REQUIRED WORK: Below are records; count the lines that contain "toolbar" and give only the total.

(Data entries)

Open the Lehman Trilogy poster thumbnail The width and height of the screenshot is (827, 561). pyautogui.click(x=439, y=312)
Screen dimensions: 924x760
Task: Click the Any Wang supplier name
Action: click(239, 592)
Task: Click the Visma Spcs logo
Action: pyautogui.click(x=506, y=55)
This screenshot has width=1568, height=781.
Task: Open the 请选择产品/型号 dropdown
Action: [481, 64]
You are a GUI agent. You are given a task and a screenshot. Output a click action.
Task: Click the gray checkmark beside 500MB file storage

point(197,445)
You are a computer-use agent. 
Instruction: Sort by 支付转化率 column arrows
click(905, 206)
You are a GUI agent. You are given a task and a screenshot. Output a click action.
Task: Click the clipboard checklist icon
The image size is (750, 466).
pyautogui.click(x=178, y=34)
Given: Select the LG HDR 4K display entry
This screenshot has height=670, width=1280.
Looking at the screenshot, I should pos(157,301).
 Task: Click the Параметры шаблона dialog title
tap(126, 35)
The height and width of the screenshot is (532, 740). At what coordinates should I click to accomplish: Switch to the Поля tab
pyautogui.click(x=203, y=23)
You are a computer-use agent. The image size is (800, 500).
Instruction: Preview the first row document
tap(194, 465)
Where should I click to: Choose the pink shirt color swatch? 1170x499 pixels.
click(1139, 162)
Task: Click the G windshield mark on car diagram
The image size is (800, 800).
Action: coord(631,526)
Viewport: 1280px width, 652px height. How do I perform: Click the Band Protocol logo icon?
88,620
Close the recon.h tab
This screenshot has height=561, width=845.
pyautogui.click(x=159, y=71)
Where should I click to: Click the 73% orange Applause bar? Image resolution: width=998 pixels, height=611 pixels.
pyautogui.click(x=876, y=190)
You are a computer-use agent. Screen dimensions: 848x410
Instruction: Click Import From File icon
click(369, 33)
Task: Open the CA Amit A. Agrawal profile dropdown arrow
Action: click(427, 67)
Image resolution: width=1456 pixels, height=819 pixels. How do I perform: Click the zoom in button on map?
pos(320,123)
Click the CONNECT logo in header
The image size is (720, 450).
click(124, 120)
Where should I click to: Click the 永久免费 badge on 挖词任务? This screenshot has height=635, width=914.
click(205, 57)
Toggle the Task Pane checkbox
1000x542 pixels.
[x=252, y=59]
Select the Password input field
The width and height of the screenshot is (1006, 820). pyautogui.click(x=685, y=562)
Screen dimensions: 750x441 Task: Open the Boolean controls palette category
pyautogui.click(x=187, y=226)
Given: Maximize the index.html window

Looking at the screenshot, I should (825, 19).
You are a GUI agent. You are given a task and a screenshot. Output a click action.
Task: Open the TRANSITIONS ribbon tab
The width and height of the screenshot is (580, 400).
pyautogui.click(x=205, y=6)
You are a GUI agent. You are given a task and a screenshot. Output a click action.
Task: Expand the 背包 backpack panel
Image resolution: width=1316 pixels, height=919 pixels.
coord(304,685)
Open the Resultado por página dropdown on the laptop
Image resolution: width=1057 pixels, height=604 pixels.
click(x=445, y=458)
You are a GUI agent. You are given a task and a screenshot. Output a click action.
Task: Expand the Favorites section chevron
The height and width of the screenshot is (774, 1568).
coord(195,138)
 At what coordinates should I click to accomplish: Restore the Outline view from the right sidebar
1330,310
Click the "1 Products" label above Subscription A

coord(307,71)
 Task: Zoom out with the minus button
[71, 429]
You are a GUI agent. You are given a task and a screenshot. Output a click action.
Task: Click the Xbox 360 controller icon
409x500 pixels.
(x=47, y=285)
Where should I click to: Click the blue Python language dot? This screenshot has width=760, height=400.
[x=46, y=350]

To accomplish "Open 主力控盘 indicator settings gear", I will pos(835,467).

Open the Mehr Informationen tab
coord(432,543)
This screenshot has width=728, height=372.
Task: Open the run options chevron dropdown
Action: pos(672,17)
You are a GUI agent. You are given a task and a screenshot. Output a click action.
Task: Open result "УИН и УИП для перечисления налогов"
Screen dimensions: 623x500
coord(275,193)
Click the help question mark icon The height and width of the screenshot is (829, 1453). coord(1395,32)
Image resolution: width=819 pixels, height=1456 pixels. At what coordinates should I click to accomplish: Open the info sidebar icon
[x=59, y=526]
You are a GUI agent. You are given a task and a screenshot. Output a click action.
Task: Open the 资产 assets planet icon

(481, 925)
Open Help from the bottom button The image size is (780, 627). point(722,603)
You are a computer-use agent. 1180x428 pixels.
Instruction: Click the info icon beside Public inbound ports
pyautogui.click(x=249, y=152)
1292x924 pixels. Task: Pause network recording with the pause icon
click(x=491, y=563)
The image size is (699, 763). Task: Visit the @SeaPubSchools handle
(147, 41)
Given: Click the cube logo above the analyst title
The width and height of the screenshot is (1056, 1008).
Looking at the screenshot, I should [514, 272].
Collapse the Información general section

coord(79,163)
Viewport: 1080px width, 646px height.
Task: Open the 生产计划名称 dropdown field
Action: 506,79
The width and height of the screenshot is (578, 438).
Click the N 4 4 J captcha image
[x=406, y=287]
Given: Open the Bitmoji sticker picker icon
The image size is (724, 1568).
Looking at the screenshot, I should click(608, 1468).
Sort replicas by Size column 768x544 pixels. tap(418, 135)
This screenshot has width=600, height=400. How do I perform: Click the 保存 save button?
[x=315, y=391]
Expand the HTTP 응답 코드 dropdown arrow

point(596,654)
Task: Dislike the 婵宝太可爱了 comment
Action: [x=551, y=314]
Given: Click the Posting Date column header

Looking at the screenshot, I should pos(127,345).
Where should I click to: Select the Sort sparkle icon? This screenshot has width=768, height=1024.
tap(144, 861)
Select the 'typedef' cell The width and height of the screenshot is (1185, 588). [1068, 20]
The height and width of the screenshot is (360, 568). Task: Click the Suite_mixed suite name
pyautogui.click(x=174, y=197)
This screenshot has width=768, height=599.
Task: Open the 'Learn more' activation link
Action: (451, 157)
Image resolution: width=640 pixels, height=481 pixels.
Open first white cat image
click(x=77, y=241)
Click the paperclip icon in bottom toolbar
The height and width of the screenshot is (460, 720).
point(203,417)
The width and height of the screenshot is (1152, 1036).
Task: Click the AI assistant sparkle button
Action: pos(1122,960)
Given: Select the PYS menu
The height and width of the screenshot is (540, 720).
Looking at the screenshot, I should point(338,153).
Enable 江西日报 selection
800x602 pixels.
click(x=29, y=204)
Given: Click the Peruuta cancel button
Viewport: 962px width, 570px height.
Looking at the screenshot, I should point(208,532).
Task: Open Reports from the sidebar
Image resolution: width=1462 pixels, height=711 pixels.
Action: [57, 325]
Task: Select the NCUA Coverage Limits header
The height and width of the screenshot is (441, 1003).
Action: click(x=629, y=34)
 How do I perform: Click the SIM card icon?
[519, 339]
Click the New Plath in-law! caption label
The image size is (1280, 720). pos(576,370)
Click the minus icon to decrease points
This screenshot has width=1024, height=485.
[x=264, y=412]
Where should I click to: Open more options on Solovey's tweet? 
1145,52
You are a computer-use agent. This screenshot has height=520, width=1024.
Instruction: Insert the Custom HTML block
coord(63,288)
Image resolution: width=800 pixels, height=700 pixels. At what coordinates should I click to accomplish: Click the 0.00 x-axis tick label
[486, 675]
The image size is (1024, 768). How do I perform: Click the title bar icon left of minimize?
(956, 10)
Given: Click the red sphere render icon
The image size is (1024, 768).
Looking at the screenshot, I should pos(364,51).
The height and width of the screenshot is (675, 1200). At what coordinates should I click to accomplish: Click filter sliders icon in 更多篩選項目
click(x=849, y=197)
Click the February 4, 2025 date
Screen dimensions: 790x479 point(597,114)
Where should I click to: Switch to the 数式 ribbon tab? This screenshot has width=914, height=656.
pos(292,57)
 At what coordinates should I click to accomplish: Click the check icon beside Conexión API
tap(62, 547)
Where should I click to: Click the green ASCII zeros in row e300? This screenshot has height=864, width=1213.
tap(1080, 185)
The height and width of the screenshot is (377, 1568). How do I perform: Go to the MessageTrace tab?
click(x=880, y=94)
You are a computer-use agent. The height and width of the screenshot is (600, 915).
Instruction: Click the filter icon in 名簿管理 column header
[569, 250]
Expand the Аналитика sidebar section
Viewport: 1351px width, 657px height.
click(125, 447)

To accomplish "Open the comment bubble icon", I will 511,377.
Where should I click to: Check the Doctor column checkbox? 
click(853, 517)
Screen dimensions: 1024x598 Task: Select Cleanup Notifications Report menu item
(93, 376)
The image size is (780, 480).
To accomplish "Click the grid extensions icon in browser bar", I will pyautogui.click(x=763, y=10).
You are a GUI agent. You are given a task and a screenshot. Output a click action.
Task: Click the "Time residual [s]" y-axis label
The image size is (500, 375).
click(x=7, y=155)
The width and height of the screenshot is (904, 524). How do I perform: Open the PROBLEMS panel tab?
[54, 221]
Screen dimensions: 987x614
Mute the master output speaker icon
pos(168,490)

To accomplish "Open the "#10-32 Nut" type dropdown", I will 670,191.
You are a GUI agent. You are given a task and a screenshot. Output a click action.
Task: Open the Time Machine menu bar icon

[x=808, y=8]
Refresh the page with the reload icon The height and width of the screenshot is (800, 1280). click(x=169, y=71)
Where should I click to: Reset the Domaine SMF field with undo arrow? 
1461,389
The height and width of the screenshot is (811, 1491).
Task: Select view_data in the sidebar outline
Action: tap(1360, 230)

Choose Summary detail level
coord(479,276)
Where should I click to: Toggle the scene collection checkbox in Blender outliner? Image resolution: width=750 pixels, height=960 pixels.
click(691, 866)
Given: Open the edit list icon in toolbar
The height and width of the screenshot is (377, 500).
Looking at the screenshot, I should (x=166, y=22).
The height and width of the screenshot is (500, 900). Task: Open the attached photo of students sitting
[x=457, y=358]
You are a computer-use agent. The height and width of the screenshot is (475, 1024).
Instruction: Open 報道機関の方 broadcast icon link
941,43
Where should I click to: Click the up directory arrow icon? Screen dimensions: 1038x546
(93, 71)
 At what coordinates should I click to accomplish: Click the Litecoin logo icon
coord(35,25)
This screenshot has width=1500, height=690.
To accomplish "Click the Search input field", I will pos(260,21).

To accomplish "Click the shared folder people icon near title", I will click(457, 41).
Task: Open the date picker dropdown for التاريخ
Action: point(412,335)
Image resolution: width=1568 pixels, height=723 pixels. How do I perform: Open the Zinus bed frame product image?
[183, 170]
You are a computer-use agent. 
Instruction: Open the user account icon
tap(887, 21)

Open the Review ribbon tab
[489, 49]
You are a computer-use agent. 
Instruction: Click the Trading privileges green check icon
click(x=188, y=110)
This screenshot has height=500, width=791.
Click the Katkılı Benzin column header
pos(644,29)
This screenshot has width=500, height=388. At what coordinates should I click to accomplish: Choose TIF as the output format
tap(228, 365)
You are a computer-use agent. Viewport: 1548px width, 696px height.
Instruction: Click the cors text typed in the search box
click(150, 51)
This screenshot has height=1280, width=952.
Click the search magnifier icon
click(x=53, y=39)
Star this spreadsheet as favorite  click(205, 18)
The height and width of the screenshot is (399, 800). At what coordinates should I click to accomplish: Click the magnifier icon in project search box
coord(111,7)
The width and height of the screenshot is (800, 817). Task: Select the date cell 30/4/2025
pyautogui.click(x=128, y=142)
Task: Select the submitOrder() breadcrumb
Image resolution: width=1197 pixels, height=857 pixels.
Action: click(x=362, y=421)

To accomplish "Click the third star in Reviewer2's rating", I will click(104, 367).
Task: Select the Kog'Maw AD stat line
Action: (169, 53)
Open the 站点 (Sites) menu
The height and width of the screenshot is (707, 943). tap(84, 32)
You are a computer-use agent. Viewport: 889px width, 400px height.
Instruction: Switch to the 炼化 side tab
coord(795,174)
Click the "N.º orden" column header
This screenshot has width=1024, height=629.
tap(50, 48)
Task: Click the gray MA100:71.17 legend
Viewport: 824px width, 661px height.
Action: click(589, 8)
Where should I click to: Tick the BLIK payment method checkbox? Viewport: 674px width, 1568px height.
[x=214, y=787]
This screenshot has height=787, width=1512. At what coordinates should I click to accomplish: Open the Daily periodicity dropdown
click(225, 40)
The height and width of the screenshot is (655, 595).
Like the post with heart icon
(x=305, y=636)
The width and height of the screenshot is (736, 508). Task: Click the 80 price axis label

EXERCISE OUTPUT: 2